◆ Exercise instructions:
How many lines of the records below contain the word "Clear"? Answer with the number alone.

+++ Given entries +++

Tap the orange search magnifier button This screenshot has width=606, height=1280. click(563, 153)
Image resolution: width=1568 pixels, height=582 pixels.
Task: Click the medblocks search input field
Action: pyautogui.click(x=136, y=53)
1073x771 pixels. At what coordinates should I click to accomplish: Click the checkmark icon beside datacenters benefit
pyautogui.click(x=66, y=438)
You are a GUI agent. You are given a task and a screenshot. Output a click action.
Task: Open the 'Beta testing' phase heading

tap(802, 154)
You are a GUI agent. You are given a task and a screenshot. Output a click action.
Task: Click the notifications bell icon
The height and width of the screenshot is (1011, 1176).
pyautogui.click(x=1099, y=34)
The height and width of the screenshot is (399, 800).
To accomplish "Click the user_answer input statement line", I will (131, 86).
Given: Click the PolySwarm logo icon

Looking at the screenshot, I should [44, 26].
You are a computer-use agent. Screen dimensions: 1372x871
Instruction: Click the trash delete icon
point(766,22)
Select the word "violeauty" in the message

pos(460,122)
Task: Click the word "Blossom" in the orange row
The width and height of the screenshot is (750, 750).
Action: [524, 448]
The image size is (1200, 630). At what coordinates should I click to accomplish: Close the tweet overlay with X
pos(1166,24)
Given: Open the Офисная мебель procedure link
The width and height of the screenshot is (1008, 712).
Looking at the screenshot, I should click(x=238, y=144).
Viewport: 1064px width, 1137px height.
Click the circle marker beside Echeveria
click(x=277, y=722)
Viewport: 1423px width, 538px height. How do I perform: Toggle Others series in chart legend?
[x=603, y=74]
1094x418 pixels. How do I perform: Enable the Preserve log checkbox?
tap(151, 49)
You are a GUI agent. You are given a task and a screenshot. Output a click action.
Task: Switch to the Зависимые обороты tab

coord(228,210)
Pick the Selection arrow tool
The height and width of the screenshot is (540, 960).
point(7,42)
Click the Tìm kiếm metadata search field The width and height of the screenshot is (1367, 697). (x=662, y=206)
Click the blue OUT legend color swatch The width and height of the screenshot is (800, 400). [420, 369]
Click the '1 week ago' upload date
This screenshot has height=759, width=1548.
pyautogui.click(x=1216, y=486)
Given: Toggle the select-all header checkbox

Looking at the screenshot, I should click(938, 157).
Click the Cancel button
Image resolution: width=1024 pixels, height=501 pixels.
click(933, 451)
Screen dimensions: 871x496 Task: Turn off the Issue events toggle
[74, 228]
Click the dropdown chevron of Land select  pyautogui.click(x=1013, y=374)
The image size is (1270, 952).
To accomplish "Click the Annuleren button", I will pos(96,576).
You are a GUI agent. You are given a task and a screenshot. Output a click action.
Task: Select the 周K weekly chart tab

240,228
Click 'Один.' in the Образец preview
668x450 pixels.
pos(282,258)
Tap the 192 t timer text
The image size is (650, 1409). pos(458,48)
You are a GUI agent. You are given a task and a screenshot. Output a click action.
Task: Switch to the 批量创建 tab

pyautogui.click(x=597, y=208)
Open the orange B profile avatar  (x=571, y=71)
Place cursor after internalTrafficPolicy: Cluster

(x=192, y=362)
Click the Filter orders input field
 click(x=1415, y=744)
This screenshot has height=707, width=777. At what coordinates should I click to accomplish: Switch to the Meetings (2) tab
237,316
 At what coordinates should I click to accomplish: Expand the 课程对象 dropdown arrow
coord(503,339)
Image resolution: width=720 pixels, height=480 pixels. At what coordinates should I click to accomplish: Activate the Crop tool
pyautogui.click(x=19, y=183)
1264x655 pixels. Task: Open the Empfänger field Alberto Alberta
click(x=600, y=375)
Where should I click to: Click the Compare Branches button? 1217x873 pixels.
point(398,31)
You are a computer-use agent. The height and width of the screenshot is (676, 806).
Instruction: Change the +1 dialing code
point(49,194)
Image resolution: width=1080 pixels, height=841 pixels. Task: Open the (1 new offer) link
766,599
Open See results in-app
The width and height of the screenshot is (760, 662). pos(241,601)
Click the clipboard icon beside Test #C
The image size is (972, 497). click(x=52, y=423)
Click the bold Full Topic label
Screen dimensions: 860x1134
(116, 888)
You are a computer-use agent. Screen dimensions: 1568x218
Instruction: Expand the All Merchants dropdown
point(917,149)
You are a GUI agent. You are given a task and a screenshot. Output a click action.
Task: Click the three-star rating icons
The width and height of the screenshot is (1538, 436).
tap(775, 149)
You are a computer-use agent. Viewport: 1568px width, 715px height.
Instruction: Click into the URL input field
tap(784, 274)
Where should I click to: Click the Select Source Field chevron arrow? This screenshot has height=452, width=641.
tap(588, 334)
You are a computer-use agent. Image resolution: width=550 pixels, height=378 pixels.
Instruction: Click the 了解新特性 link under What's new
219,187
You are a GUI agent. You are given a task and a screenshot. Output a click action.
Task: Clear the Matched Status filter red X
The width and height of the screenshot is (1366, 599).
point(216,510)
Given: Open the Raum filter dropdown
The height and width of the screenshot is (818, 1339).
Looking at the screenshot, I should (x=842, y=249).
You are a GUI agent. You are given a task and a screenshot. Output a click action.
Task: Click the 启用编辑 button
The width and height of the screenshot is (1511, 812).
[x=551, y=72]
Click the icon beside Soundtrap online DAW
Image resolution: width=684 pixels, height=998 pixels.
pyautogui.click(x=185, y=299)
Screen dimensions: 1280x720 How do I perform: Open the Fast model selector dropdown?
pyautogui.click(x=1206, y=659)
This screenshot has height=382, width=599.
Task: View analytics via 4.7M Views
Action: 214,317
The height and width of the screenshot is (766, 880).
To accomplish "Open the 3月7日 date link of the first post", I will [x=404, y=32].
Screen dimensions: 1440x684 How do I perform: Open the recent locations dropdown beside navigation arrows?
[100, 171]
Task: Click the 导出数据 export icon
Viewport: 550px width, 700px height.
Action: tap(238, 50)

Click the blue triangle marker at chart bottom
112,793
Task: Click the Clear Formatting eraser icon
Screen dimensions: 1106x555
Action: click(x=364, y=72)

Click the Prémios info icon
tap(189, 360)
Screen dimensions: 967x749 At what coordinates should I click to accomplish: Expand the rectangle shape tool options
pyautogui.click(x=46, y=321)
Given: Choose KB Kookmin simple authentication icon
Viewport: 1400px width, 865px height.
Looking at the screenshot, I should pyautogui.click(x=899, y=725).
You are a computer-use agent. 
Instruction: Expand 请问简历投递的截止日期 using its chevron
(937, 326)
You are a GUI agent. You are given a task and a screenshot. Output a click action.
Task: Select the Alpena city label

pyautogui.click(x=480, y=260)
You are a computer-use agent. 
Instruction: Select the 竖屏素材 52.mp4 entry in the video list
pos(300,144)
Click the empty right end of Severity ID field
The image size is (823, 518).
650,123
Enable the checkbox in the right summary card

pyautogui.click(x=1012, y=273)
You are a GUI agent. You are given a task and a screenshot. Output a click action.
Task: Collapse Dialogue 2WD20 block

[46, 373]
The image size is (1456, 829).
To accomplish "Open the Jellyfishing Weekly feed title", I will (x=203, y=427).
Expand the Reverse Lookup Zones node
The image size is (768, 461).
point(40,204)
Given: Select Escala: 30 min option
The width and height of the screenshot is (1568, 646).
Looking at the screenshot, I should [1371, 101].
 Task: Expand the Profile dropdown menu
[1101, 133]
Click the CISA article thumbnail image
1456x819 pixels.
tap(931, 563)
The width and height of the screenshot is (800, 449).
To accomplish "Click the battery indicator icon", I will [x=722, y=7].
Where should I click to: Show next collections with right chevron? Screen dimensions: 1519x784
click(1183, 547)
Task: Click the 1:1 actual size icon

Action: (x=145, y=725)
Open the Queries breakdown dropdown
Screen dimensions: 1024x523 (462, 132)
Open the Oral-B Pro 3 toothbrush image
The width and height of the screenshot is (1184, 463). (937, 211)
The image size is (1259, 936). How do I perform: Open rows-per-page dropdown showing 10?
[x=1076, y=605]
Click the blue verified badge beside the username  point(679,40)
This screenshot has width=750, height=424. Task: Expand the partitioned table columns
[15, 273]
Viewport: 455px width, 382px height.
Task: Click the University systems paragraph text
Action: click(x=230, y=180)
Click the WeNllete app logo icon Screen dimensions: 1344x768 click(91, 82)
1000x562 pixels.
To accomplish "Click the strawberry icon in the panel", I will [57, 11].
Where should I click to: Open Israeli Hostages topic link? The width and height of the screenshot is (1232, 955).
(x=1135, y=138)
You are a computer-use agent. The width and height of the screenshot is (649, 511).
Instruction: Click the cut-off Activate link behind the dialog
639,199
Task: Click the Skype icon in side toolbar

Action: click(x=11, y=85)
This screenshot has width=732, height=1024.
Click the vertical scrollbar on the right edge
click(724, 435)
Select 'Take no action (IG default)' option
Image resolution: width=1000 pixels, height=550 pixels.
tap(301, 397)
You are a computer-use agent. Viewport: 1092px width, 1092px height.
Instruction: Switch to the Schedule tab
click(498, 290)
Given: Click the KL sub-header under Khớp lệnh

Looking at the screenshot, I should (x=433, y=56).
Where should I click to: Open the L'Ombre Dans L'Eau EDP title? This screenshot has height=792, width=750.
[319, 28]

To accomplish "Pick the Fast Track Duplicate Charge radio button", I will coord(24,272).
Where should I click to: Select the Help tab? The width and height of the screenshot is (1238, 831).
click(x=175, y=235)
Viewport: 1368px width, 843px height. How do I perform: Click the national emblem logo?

+++

◆ Task solution:
2